When I think of gratitude, I think of my mother’s sadness. A prayer I made one night for her wellness. I think of the Earth and picking mint. When I think of exchange, I think of this tending.
I think of a coin between the teeth of a shaman, understanding, forgiveness and gratitude.
I think of all the ways we care for one another and ask permission. Can I? Will you?
And I wonder how it all got so corrupt.
I am not worth a penny, because a penny slips between my fingers just like my life does, like my mother’s sadness, like all the ways I have felt supported, and all the ways I have not. Like the day we danced in my living room, this way I never saw you before.
All those years lost, I don’t know if there is a dime out their shinny enough to pay for the damage done. But I am not alone, time lost in every soul I speak to. Time lost and all the ways we don’t listen to one another.
When I walk in the woods I know there is only sometimes a flower petal left in place of a flower taken to smell.
All these synchronicities, I don’t control, I am witness to, I am in a humble way at the mercy of, my head aches thinking about how I cannot get through to you without admitting there is something wrong with my gratitude. Is it the universe, is it you?
Can I give you something for whats been taken?
I don’t have the credits to be orientated, for reasons designed by man, while god lays with me and I chant prayers to end the pain with an exchange of a different kind, a blank page, creatively engaged with a future unwritten.
And my hope in it all being OK is endless. I hold it for you like a coin, like rent paid.
I hold it for us, that this has never truly been the only way to love. That there is something quite wrong with how we treat each other. That my trust is a dollar bill appreciated for it’s worth, but love? Care, communion, community.
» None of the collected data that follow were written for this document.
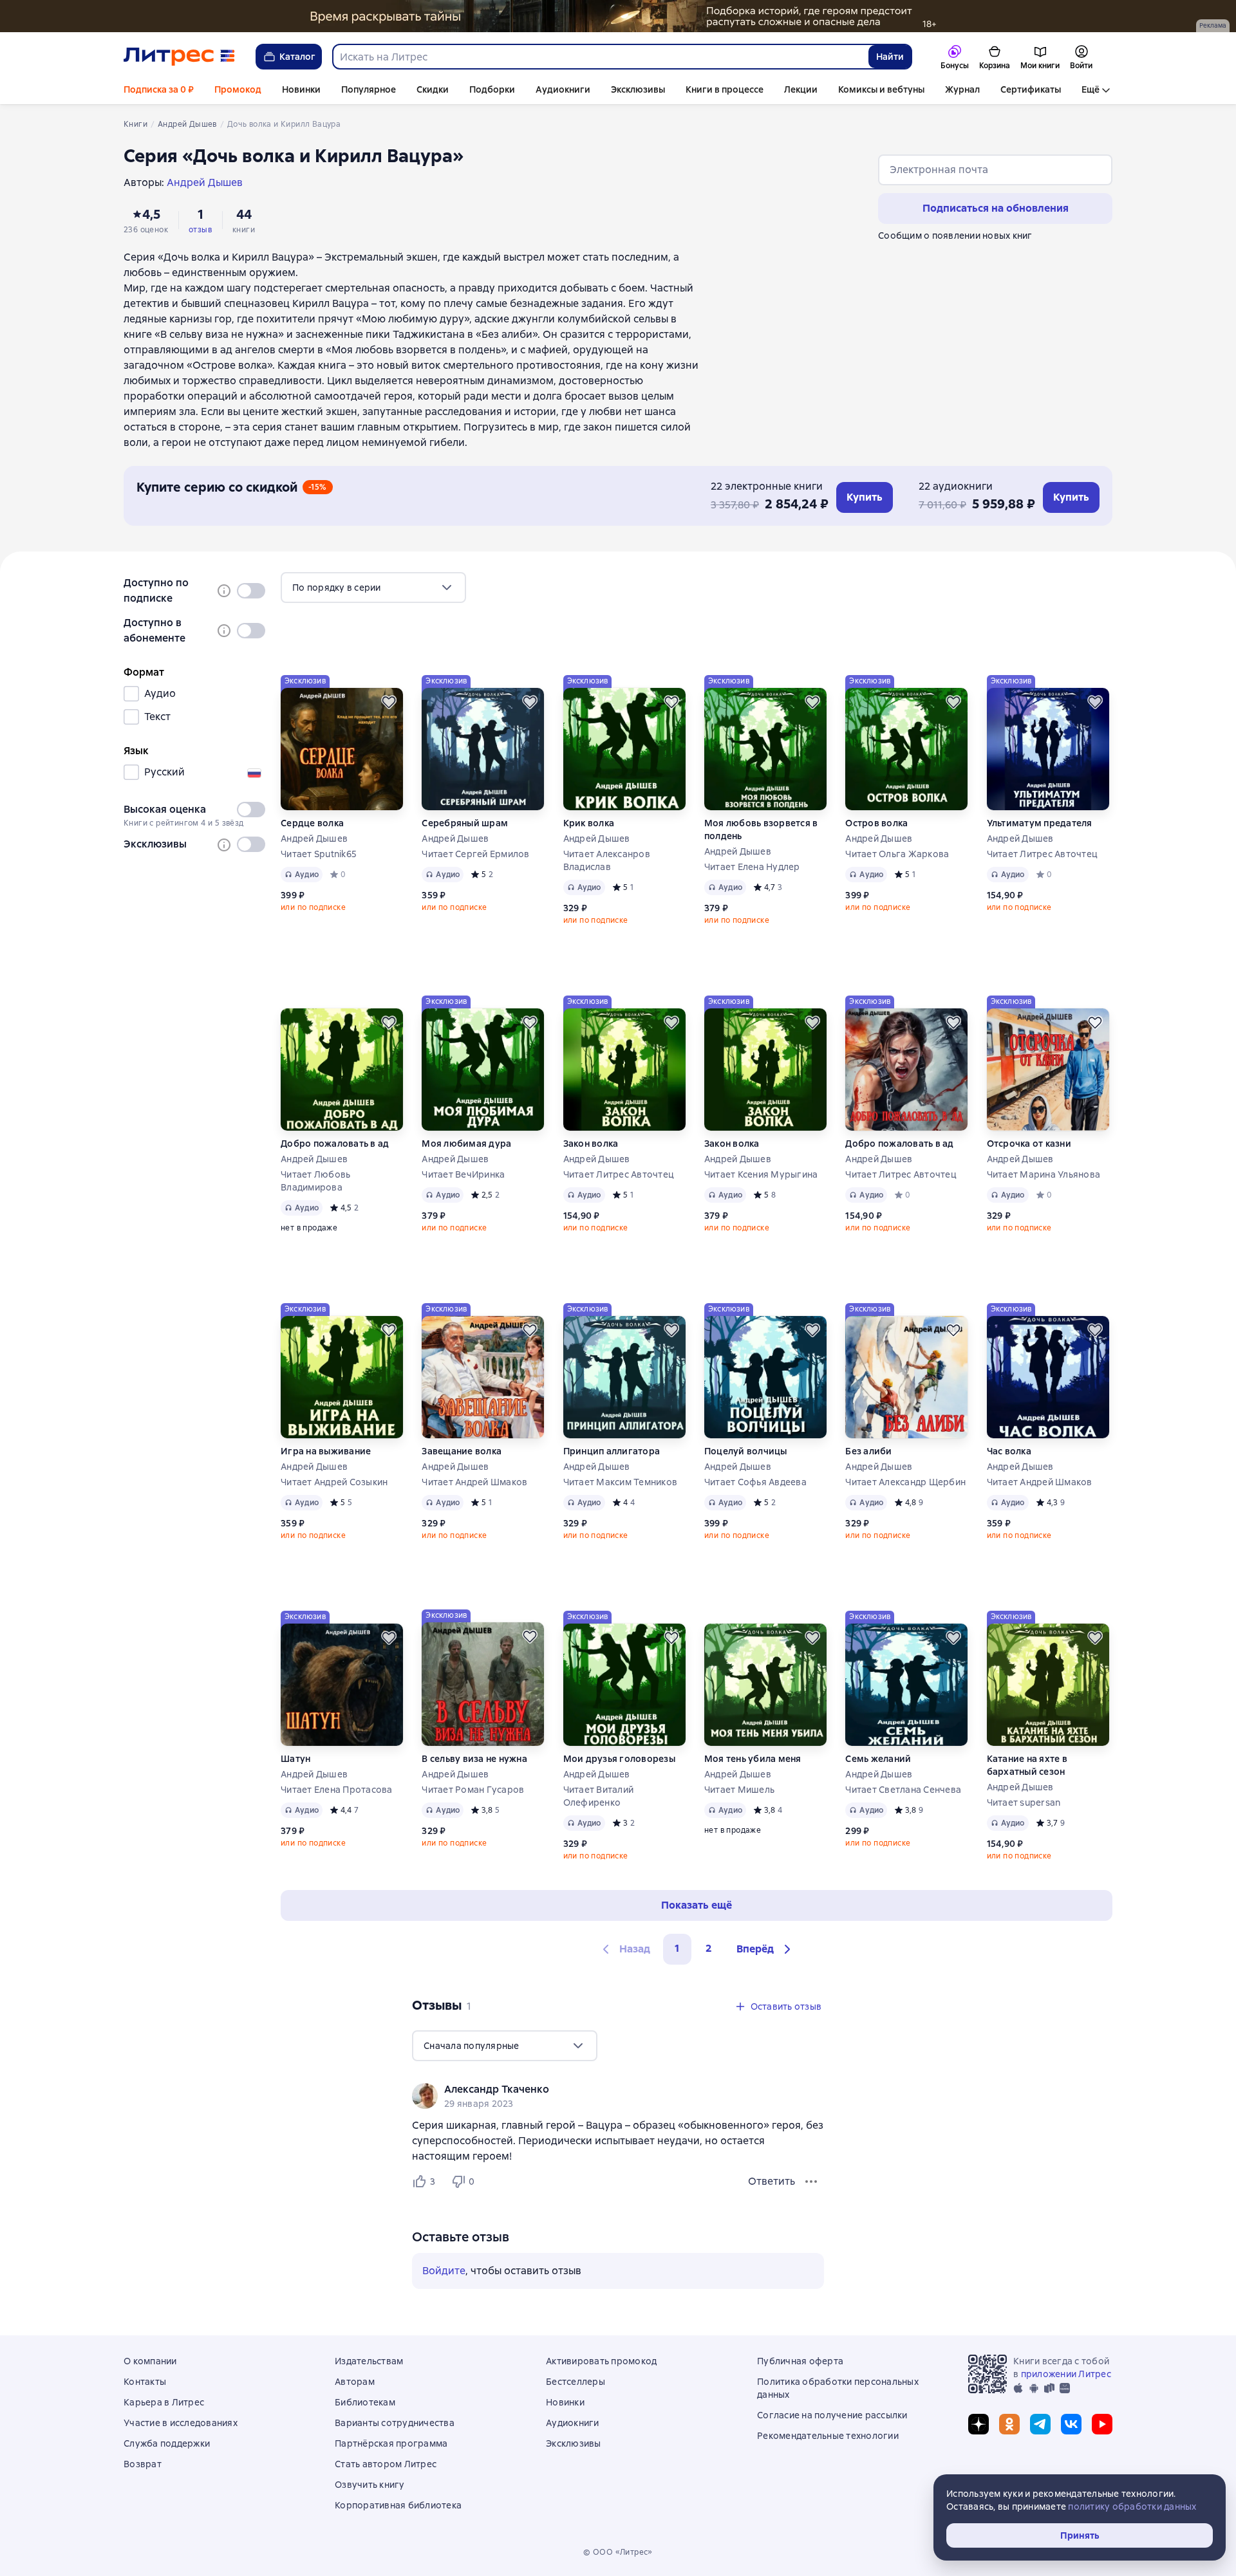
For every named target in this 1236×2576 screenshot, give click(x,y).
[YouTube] (1102, 2424)
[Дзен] (978, 2424)
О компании (150, 2361)
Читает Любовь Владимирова (315, 1181)
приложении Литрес (1066, 2374)
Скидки (433, 89)
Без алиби (868, 1451)
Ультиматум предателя (1039, 823)
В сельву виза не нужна (474, 1759)
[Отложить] (389, 702)
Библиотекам (365, 2402)
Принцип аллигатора (611, 1451)
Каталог (297, 56)
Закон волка (591, 1143)
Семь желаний (878, 1759)
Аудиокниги (563, 89)
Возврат (143, 2464)
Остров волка (876, 823)
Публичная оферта (800, 2361)
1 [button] (677, 1948)
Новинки (301, 89)
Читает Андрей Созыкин (334, 1482)
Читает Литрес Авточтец (1042, 854)
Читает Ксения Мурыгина (761, 1174)
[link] (599, 2089)
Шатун (295, 1759)
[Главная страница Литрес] (179, 56)
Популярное (368, 89)
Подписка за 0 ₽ (159, 89)
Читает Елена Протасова (337, 1789)
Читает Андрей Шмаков (474, 1482)
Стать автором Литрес (385, 2464)
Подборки (492, 89)
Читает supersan (1024, 1802)
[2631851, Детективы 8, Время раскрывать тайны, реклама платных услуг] (618, 16)
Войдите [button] (443, 2270)
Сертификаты (1030, 89)
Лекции (801, 89)
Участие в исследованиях (181, 2423)
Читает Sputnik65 (319, 854)
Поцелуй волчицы (745, 1451)
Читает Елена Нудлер (752, 867)
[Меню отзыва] (811, 2181)
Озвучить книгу (370, 2484)
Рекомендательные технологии (828, 2436)
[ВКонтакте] (1071, 2424)
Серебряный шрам (465, 823)
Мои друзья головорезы (619, 1759)
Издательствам (369, 2361)
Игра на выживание (326, 1451)
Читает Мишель (739, 1789)
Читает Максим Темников (620, 1482)
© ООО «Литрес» (618, 2552)
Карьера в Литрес (164, 2402)
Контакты (145, 2381)
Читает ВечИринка (463, 1174)
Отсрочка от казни (1029, 1143)
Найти (890, 56)
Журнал (962, 89)
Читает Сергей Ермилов (475, 854)
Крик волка (589, 823)
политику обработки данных (1132, 2506)
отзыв (200, 229)
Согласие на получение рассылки (832, 2415)
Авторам (355, 2381)
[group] (618, 2096)
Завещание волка (461, 1451)
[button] (765, 1949)
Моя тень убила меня (752, 1759)
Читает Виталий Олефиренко (598, 1796)
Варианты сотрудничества (394, 2423)
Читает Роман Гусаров (473, 1789)
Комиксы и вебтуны (881, 89)
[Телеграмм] (1040, 2424)
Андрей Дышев (314, 838)
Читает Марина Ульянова (1044, 1174)
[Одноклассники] (1009, 2424)
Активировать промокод (601, 2361)
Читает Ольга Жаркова (897, 854)
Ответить (771, 2181)
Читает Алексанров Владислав (606, 860)
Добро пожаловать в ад (335, 1143)
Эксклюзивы (638, 89)
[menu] (373, 587)
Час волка (1009, 1451)
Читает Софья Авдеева (755, 1482)
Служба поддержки (167, 2443)
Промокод (237, 89)
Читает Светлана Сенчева (903, 1789)
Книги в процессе (724, 89)
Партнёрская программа (391, 2443)
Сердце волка (312, 823)
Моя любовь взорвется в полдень (761, 829)
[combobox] (599, 56)
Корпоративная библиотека (398, 2505)
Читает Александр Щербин (905, 1482)
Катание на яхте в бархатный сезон (1027, 1765)
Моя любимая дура (466, 1143)
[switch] (251, 590)
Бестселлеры (575, 2381)
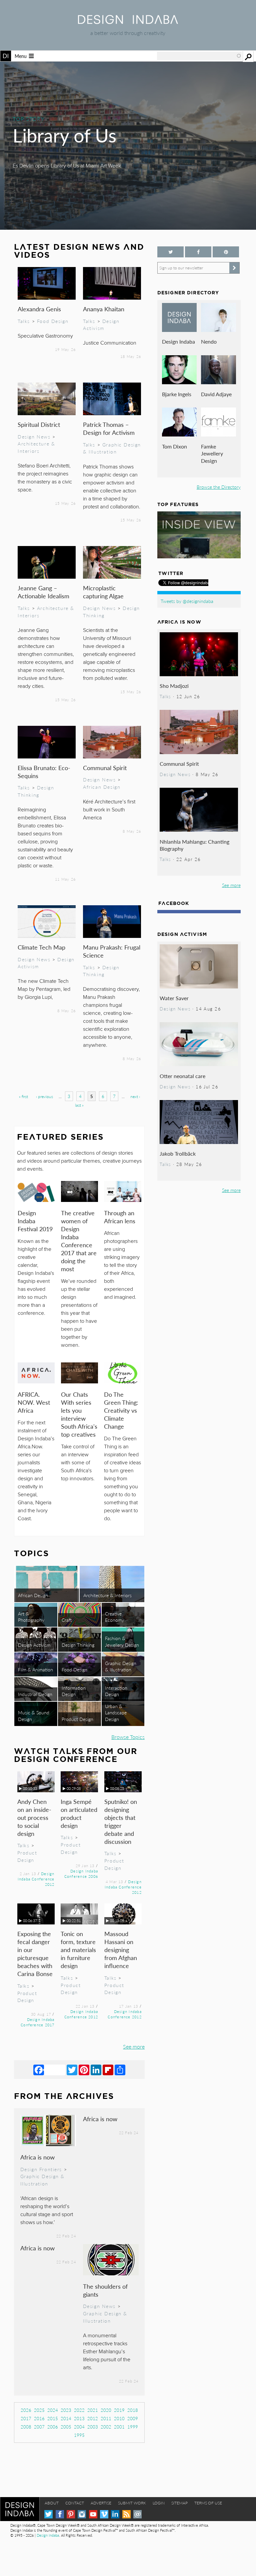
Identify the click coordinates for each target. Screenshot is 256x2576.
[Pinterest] (84, 2069)
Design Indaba (178, 341)
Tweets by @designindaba (187, 601)
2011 (106, 2418)
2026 (26, 2410)
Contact (74, 2503)
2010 (119, 2418)
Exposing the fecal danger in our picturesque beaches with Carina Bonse (35, 1953)
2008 (26, 2427)
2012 (92, 2418)
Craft (67, 1619)
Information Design (74, 1690)
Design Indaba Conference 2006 (81, 1873)
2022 (79, 2410)
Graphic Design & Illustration (112, 448)
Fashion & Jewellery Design (122, 1641)
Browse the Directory (219, 486)
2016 (39, 2418)
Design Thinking (36, 791)
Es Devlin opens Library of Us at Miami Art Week (67, 165)
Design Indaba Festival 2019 (35, 1221)
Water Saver (174, 998)
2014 (66, 2418)
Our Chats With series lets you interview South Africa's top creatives (79, 1414)
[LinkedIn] (96, 2069)
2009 (132, 2418)
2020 (106, 2410)
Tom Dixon (174, 446)
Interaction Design (116, 1690)
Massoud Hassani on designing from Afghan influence (120, 1949)
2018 (132, 2410)
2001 (119, 2427)
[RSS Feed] (126, 2514)
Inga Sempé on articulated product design (79, 1813)
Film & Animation (35, 1669)
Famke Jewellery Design (212, 453)
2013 (79, 2418)
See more (134, 2046)
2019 (119, 2410)
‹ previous (44, 1096)
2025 (39, 2410)
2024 (52, 2410)
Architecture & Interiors (36, 447)
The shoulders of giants (105, 2290)
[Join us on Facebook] (198, 251)
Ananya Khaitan (103, 309)
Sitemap (179, 2503)
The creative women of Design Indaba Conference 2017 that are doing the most (79, 1241)
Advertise (101, 2503)
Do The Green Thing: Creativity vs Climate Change (121, 1410)
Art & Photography (31, 1616)
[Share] (120, 2069)
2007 (39, 2427)
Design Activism (101, 325)
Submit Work (132, 2503)
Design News (34, 436)
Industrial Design (35, 1694)
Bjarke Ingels (176, 394)
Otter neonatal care (182, 1076)
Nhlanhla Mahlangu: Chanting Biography (194, 845)
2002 (106, 2427)
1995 (79, 2435)
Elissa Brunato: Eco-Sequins (44, 771)
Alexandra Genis (39, 309)
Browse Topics (128, 1737)
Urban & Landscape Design (116, 1712)
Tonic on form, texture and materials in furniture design (78, 1949)
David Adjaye (216, 394)
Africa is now (37, 2157)
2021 (92, 2410)
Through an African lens (119, 1217)
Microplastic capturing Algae (103, 592)
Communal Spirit (105, 767)
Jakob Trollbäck (178, 1153)
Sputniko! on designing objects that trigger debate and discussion (120, 1821)
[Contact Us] (137, 2514)
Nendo (209, 341)
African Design (101, 786)
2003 (92, 2427)
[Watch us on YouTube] (93, 2514)
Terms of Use (208, 2503)
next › (135, 1096)
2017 (26, 2418)
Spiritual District (39, 424)
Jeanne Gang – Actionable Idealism (43, 592)
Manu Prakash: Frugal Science (111, 951)
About (52, 2503)
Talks (24, 321)
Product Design (77, 1719)
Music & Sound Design (33, 1715)
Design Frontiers (41, 2169)
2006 (52, 2427)
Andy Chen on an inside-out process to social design (34, 1817)
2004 (79, 2427)
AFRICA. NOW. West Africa (34, 1402)
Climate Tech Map (41, 947)
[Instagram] (82, 2514)
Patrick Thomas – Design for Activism (109, 428)
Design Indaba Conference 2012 (36, 1879)
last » (79, 1105)
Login (159, 2503)
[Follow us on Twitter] (170, 251)
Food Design (52, 321)
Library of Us (64, 135)
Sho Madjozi (174, 686)
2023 (66, 2410)
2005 (66, 2427)
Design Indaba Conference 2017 (37, 2022)
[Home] (128, 22)
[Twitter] (72, 2069)
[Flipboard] (108, 2069)
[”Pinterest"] (226, 251)
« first (23, 1096)
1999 (132, 2427)
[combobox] (199, 56)
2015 (52, 2418)
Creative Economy (114, 1616)
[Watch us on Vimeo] (104, 2514)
When I am in my garden I know how much it matters, to ask. To check for signs of life, of balance, for signs of permission – to honor a mutual thriving. Never forgetting the way we do not live alone, or outside the things that create our lives. The air for our lungs. A friends smile at lunch.
How I could pick a tomato for you one sunny day, and you could let the juices drip down, laughing, and you would owe me nothing.
And I could sleep held and hopeful.
I could sleep held and hopeful that it was all enough to earn my life with you. To earn my worth.
But the penny slips, while we all scramble to make a miracle into something less, to mine the mines for it – our worthiness. And each resource a symbolic nod from the universe, that we have it, that we’ve ‘won’ it – that we’ve stolen it – a gratefulness forgotten. The kind of care for our interconnectedness pressed down into the irrationality of the past.
And I thank the water, I thank the water and do my dishes, I’m reminded I am one of the lucky ones while the earth burns, it’s all I can think of doing that feels like tending to the thing that was neglected which brought us here.
I am not running. I am here, and the realm of gods is erased like a blank page, a new consciousness arises in the heart again while I lay muttering mantras to clear the path for another future, if there is still time for one.
My hope is endless and infinite, whether I hear you or not, I am a mute witness and I hold this gratefulness for the exchange I see no coin for, in the smile in your eyes, in the courage you’ve despised all this time – the courage you awaken each and every time we are together.